Transcribe the records below exactly as they appear.

(Data section Opens)

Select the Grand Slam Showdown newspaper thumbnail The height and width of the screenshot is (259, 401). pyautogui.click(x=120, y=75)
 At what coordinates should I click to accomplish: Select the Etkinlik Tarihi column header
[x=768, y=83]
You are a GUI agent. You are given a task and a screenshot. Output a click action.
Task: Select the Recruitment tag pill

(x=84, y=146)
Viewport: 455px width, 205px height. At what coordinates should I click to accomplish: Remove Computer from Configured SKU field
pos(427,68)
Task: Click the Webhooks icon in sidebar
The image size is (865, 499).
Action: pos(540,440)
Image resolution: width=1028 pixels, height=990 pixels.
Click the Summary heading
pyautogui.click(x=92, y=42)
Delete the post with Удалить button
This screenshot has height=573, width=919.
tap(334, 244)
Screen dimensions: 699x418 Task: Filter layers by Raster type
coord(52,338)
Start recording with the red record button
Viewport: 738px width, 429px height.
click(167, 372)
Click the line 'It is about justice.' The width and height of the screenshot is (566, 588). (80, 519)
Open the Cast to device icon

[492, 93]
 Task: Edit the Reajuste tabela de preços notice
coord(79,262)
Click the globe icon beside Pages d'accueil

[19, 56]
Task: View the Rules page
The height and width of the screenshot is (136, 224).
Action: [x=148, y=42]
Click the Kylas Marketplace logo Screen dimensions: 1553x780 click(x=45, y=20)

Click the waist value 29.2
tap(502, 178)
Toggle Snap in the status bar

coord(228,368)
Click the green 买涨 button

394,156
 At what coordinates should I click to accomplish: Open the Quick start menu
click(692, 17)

(Data section Closes)

Result of this exercise →
Select the Grand Slam Showdown newspaper thumbnail The height and width of the screenshot is (259, 401). pyautogui.click(x=120, y=75)
 At what coordinates should I click to accomplish: Select the Etkinlik Tarihi column header
[x=768, y=83]
You are a GUI agent. You are given a task and a screenshot. Output a click action.
Task: Select the Recruitment tag pill

(x=84, y=146)
Viewport: 455px width, 205px height. At what coordinates should I click to accomplish: Remove Computer from Configured SKU field
pos(427,68)
Task: Click the Webhooks icon in sidebar
The image size is (865, 499).
Action: pos(540,440)
Image resolution: width=1028 pixels, height=990 pixels.
Click the Summary heading
pyautogui.click(x=92, y=42)
Delete the post with Удалить button
This screenshot has height=573, width=919.
tap(334, 244)
Screen dimensions: 699x418 Task: Filter layers by Raster type
coord(52,338)
Start recording with the red record button
Viewport: 738px width, 429px height.
click(167, 372)
Click the line 'It is about justice.' The width and height of the screenshot is (566, 588). (80, 519)
Open the Cast to device icon

[492, 93]
 Task: Edit the Reajuste tabela de preços notice
coord(79,262)
Click the globe icon beside Pages d'accueil

[19, 56]
Task: View the Rules page
The height and width of the screenshot is (136, 224).
Action: [x=148, y=42]
Click the Kylas Marketplace logo Screen dimensions: 1553x780 click(x=45, y=20)

Click the waist value 29.2
tap(502, 178)
Toggle Snap in the status bar

coord(228,368)
Click the green 买涨 button

394,156
 At what coordinates should I click to accomplish: Open the Quick start menu
click(692, 17)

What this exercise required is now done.